Take the data below and extract the lines from the one with "Task: Click browse file icon for 角印画像" to the one with "Given: Select the 安卓游戏 Android icon", inclusive, exactly as written.

◆ Pixel coordinate grounding data ◆
______________________________
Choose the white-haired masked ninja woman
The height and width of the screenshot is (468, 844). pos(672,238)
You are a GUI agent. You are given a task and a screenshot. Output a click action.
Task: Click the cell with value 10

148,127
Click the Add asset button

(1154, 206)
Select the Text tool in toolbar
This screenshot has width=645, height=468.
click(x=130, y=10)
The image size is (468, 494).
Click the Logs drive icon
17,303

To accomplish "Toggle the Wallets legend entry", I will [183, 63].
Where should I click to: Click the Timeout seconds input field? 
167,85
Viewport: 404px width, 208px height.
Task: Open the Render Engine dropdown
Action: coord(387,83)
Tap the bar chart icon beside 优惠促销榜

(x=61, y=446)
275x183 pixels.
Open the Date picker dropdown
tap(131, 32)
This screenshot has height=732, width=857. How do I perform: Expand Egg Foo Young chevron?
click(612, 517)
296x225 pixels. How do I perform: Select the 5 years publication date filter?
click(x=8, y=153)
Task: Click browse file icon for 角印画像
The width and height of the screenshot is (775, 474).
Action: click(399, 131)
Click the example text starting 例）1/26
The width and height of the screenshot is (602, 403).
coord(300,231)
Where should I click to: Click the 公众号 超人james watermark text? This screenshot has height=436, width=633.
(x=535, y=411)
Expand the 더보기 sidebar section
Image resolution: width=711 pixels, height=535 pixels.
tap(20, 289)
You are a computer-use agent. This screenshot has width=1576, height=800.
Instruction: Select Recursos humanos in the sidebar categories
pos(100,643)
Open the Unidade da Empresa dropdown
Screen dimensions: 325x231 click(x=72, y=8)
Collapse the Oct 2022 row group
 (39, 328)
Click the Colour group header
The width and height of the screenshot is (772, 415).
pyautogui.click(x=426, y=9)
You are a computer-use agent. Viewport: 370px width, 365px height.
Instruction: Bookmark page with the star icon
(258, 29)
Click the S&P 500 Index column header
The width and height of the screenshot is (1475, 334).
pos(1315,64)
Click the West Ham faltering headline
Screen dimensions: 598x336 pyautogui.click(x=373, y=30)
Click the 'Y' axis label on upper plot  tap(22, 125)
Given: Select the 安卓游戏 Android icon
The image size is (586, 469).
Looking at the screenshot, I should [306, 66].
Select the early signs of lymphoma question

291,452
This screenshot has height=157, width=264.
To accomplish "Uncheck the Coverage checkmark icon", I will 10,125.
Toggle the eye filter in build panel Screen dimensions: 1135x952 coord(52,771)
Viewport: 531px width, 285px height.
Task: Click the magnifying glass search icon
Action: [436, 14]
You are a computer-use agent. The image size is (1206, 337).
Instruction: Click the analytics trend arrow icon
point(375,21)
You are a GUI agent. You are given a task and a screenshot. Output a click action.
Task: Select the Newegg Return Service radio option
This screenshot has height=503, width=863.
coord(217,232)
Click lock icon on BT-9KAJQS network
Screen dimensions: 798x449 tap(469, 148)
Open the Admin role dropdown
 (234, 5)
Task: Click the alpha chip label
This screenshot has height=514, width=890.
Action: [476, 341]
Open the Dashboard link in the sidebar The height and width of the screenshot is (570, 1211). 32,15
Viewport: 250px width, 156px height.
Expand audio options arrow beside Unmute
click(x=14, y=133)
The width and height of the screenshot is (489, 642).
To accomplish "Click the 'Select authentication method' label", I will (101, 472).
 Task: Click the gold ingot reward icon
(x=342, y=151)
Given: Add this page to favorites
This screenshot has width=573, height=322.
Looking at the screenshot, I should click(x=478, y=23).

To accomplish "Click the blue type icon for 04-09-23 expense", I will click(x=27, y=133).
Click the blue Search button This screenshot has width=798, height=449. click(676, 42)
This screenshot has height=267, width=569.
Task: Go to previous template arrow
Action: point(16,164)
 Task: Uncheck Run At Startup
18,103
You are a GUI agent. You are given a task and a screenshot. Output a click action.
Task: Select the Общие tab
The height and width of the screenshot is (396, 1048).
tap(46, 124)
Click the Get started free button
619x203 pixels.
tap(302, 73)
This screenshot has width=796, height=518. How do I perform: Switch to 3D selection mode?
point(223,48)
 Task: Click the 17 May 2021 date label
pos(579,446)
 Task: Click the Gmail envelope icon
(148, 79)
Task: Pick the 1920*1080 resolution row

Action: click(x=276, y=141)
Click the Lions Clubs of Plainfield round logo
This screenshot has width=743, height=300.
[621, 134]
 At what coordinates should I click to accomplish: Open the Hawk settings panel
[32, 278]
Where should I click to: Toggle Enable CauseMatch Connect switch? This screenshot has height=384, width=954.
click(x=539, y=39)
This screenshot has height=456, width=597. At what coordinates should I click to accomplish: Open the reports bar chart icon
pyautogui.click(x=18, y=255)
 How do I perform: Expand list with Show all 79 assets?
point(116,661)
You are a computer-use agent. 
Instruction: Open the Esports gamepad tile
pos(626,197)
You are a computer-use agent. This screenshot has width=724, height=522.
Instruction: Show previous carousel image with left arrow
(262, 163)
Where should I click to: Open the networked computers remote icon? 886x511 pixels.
______________________________
◆ RESPONSE ◆
Task: Click browse file icon for 角印画像
The width and height of the screenshot is (775, 474).
Action: click(399, 131)
Click the example text starting 例）1/26
The width and height of the screenshot is (602, 403).
coord(300,231)
Where should I click to: Click the 公众号 超人james watermark text? This screenshot has height=436, width=633.
(x=535, y=411)
Expand the 더보기 sidebar section
Image resolution: width=711 pixels, height=535 pixels.
tap(20, 289)
You are a computer-use agent. This screenshot has width=1576, height=800.
Instruction: Select Recursos humanos in the sidebar categories
pos(100,643)
Open the Unidade da Empresa dropdown
Screen dimensions: 325x231 click(x=72, y=8)
Collapse the Oct 2022 row group
 (39, 328)
Click the Colour group header
The width and height of the screenshot is (772, 415).
pyautogui.click(x=426, y=9)
You are a computer-use agent. Viewport: 370px width, 365px height.
Instruction: Bookmark page with the star icon
(258, 29)
Click the S&P 500 Index column header
The width and height of the screenshot is (1475, 334).
pos(1315,64)
Click the West Ham faltering headline
Screen dimensions: 598x336 pyautogui.click(x=373, y=30)
Click the 'Y' axis label on upper plot  tap(22, 125)
Given: Select the 安卓游戏 Android icon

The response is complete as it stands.